The answer should contain every record below, output exactly.

[Collection entries]
◇ ◇ ◇ ◇

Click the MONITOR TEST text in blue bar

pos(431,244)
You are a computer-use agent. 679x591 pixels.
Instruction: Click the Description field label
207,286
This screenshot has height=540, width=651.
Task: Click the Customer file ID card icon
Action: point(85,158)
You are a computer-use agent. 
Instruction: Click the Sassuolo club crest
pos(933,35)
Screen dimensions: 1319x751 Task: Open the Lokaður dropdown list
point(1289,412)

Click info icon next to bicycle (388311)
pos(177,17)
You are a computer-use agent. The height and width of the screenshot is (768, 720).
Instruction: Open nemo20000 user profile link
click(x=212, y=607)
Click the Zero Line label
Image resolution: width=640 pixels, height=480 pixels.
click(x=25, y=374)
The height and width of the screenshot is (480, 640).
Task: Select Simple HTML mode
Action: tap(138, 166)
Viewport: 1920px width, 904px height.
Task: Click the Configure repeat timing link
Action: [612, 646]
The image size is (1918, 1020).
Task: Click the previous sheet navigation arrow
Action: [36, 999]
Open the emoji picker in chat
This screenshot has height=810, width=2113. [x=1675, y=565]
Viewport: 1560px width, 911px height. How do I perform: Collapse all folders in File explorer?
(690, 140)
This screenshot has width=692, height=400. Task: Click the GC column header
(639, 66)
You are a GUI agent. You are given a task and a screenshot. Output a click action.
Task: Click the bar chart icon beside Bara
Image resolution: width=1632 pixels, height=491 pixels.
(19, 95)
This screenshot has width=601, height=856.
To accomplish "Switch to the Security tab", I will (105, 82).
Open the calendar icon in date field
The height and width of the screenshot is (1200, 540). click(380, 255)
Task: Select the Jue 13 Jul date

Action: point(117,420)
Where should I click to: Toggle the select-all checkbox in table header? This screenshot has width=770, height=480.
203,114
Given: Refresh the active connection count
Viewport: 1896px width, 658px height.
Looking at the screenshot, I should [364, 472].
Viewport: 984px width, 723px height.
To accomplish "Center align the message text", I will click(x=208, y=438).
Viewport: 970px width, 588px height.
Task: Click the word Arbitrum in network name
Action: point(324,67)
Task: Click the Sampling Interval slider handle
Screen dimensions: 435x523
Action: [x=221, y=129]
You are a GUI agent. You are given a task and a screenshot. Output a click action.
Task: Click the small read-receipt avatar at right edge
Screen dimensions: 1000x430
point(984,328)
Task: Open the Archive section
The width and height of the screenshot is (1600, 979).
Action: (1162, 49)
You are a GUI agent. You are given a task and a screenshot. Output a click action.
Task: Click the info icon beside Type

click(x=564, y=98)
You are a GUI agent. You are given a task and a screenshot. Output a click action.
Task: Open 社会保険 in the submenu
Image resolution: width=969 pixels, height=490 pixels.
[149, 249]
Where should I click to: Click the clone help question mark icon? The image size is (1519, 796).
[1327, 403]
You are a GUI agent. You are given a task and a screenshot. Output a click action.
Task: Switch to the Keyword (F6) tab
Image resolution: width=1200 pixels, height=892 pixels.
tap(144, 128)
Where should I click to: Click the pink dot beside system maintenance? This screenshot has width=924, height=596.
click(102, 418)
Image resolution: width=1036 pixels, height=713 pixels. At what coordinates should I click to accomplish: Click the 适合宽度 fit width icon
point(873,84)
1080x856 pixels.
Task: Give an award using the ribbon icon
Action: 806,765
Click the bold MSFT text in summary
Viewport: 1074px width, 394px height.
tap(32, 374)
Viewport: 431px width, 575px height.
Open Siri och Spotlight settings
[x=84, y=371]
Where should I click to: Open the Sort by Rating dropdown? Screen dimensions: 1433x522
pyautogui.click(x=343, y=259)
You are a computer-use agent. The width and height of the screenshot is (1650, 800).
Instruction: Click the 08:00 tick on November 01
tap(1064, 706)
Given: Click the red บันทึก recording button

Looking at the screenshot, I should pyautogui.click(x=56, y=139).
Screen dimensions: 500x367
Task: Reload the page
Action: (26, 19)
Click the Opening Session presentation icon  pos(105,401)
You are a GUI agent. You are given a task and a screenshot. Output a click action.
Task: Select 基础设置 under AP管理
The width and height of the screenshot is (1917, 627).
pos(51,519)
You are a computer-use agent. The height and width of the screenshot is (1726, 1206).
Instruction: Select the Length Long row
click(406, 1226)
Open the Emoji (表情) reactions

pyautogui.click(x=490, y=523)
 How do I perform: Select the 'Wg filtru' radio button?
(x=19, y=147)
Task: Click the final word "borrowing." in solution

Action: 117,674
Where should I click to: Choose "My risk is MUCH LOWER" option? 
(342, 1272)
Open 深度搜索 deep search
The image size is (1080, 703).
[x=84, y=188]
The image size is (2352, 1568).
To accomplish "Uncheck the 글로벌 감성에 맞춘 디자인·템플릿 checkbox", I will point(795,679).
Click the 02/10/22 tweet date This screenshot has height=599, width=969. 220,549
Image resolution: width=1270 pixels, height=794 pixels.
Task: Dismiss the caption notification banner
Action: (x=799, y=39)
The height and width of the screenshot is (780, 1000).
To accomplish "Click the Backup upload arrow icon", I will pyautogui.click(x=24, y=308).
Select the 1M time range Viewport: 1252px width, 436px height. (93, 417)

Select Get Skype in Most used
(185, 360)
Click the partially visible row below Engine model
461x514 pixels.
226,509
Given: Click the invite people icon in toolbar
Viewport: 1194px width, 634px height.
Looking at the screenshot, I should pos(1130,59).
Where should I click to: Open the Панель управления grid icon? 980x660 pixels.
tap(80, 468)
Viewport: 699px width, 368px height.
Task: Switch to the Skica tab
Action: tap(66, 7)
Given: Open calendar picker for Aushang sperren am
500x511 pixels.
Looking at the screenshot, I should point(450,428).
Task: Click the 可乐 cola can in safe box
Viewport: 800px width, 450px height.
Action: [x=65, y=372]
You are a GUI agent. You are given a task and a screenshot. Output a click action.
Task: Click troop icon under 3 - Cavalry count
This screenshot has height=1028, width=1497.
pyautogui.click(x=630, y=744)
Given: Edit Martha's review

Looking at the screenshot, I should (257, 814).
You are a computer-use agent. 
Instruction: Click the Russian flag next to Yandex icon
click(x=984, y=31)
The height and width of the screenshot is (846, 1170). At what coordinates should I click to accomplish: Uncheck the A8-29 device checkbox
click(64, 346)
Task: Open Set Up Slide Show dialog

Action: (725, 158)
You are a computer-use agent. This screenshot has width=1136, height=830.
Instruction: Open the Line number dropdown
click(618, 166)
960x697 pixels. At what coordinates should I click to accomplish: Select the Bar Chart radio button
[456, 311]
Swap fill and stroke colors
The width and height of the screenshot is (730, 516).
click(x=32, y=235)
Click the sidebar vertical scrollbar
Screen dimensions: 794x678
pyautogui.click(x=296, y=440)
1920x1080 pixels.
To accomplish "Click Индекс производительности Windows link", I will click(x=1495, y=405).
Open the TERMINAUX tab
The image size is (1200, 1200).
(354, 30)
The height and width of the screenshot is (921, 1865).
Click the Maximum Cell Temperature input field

◇ ◇ ◇ ◇

Exercise response
Click the MONITOR TEST text in blue bar

pos(431,244)
You are a computer-use agent. 679x591 pixels.
Instruction: Click the Description field label
207,286
This screenshot has height=540, width=651.
Task: Click the Customer file ID card icon
Action: point(85,158)
You are a computer-use agent. 
Instruction: Click the Sassuolo club crest
pos(933,35)
Screen dimensions: 1319x751 Task: Open the Lokaður dropdown list
point(1289,412)

Click info icon next to bicycle (388311)
pos(177,17)
You are a computer-use agent. The height and width of the screenshot is (768, 720).
Instruction: Open nemo20000 user profile link
click(x=212, y=607)
Click the Zero Line label
Image resolution: width=640 pixels, height=480 pixels.
click(x=25, y=374)
The height and width of the screenshot is (480, 640).
Task: Select Simple HTML mode
Action: tap(138, 166)
Viewport: 1920px width, 904px height.
Task: Click the Configure repeat timing link
Action: [612, 646]
The image size is (1918, 1020).
Task: Click the previous sheet navigation arrow
Action: [36, 999]
Open the emoji picker in chat
This screenshot has height=810, width=2113. [x=1675, y=565]
Viewport: 1560px width, 911px height. How do I perform: Collapse all folders in File explorer?
(690, 140)
This screenshot has width=692, height=400. Task: Click the GC column header
(639, 66)
You are a GUI agent. You are given a task and a screenshot. Output a click action.
Task: Click the bar chart icon beside Bara
Image resolution: width=1632 pixels, height=491 pixels.
(19, 95)
This screenshot has width=601, height=856.
To accomplish "Switch to the Security tab", I will (105, 82).
Open the calendar icon in date field
The height and width of the screenshot is (1200, 540). click(380, 255)
Task: Select the Jue 13 Jul date

Action: point(117,420)
Where should I click to: Toggle the select-all checkbox in table header? This screenshot has width=770, height=480.
203,114
Given: Refresh the active connection count
Viewport: 1896px width, 658px height.
Looking at the screenshot, I should [364, 472].
Viewport: 984px width, 723px height.
To accomplish "Center align the message text", I will click(x=208, y=438).
Viewport: 970px width, 588px height.
Task: Click the word Arbitrum in network name
Action: point(324,67)
Task: Click the Sampling Interval slider handle
Screen dimensions: 435x523
Action: [x=221, y=129]
You are a GUI agent. You are given a task and a screenshot. Output a click action.
Task: Click the small read-receipt avatar at right edge
Screen dimensions: 1000x430
point(984,328)
Task: Open the Archive section
The width and height of the screenshot is (1600, 979).
Action: (1162, 49)
You are a GUI agent. You are given a task and a screenshot. Output a click action.
Task: Click the info icon beside Type

click(x=564, y=98)
You are a GUI agent. You are given a task and a screenshot. Output a click action.
Task: Open 社会保険 in the submenu
Image resolution: width=969 pixels, height=490 pixels.
[149, 249]
Where should I click to: Click the clone help question mark icon? The image size is (1519, 796).
[1327, 403]
You are a GUI agent. You are given a task and a screenshot. Output a click action.
Task: Switch to the Keyword (F6) tab
Image resolution: width=1200 pixels, height=892 pixels.
tap(144, 128)
Where should I click to: Click the pink dot beside system maintenance? This screenshot has width=924, height=596.
click(102, 418)
Image resolution: width=1036 pixels, height=713 pixels. At what coordinates should I click to accomplish: Click the 适合宽度 fit width icon
point(873,84)
1080x856 pixels.
Task: Give an award using the ribbon icon
Action: 806,765
Click the bold MSFT text in summary
Viewport: 1074px width, 394px height.
tap(32, 374)
Viewport: 431px width, 575px height.
Open Siri och Spotlight settings
[x=84, y=371]
Where should I click to: Open the Sort by Rating dropdown? Screen dimensions: 1433x522
pyautogui.click(x=343, y=259)
You are a computer-use agent. The width and height of the screenshot is (1650, 800).
Instruction: Click the 08:00 tick on November 01
tap(1064, 706)
Given: Click the red บันทึก recording button

Looking at the screenshot, I should pyautogui.click(x=56, y=139).
Screen dimensions: 500x367
Task: Reload the page
Action: (26, 19)
Click the Opening Session presentation icon  pos(105,401)
You are a GUI agent. You are given a task and a screenshot. Output a click action.
Task: Select 基础设置 under AP管理
The width and height of the screenshot is (1917, 627).
pos(51,519)
You are a computer-use agent. The height and width of the screenshot is (1726, 1206).
Instruction: Select the Length Long row
click(406, 1226)
Open the Emoji (表情) reactions

pyautogui.click(x=490, y=523)
 How do I perform: Select the 'Wg filtru' radio button?
(x=19, y=147)
Task: Click the final word "borrowing." in solution

Action: 117,674
Where should I click to: Choose "My risk is MUCH LOWER" option? 
(342, 1272)
Open 深度搜索 deep search
The image size is (1080, 703).
[x=84, y=188]
The image size is (2352, 1568).
To accomplish "Uncheck the 글로벌 감성에 맞춘 디자인·템플릿 checkbox", I will point(795,679).
Click the 02/10/22 tweet date This screenshot has height=599, width=969. 220,549
Image resolution: width=1270 pixels, height=794 pixels.
Task: Dismiss the caption notification banner
Action: (x=799, y=39)
The height and width of the screenshot is (780, 1000).
To accomplish "Click the Backup upload arrow icon", I will pyautogui.click(x=24, y=308).
Select the 1M time range Viewport: 1252px width, 436px height. (93, 417)

Select Get Skype in Most used
(185, 360)
Click the partially visible row below Engine model
461x514 pixels.
226,509
Given: Click the invite people icon in toolbar
Viewport: 1194px width, 634px height.
Looking at the screenshot, I should pos(1130,59).
Where should I click to: Open the Панель управления grid icon? 980x660 pixels.
tap(80, 468)
Viewport: 699px width, 368px height.
Task: Switch to the Skica tab
Action: tap(66, 7)
Given: Open calendar picker for Aushang sperren am
500x511 pixels.
Looking at the screenshot, I should point(450,428).
Task: Click the 可乐 cola can in safe box
Viewport: 800px width, 450px height.
Action: [x=65, y=372]
You are a GUI agent. You are given a task and a screenshot. Output a click action.
Task: Click troop icon under 3 - Cavalry count
This screenshot has height=1028, width=1497.
pyautogui.click(x=630, y=744)
Given: Edit Martha's review

Looking at the screenshot, I should (257, 814).
You are a computer-use agent. 
Instruction: Click the Russian flag next to Yandex icon
click(x=984, y=31)
The height and width of the screenshot is (846, 1170). At what coordinates should I click to accomplish: Uncheck the A8-29 device checkbox
click(64, 346)
Task: Open Set Up Slide Show dialog

Action: (725, 158)
You are a computer-use agent. This screenshot has width=1136, height=830.
Instruction: Open the Line number dropdown
click(618, 166)
960x697 pixels. At what coordinates should I click to accomplish: Select the Bar Chart radio button
[456, 311]
Swap fill and stroke colors
The width and height of the screenshot is (730, 516).
click(x=32, y=235)
Click the sidebar vertical scrollbar
Screen dimensions: 794x678
pyautogui.click(x=296, y=440)
1920x1080 pixels.
To accomplish "Click Индекс производительности Windows link", I will click(x=1495, y=405).
Open the TERMINAUX tab
The image size is (1200, 1200).
(354, 30)
The height and width of the screenshot is (921, 1865).
Click the Maximum Cell Temperature input field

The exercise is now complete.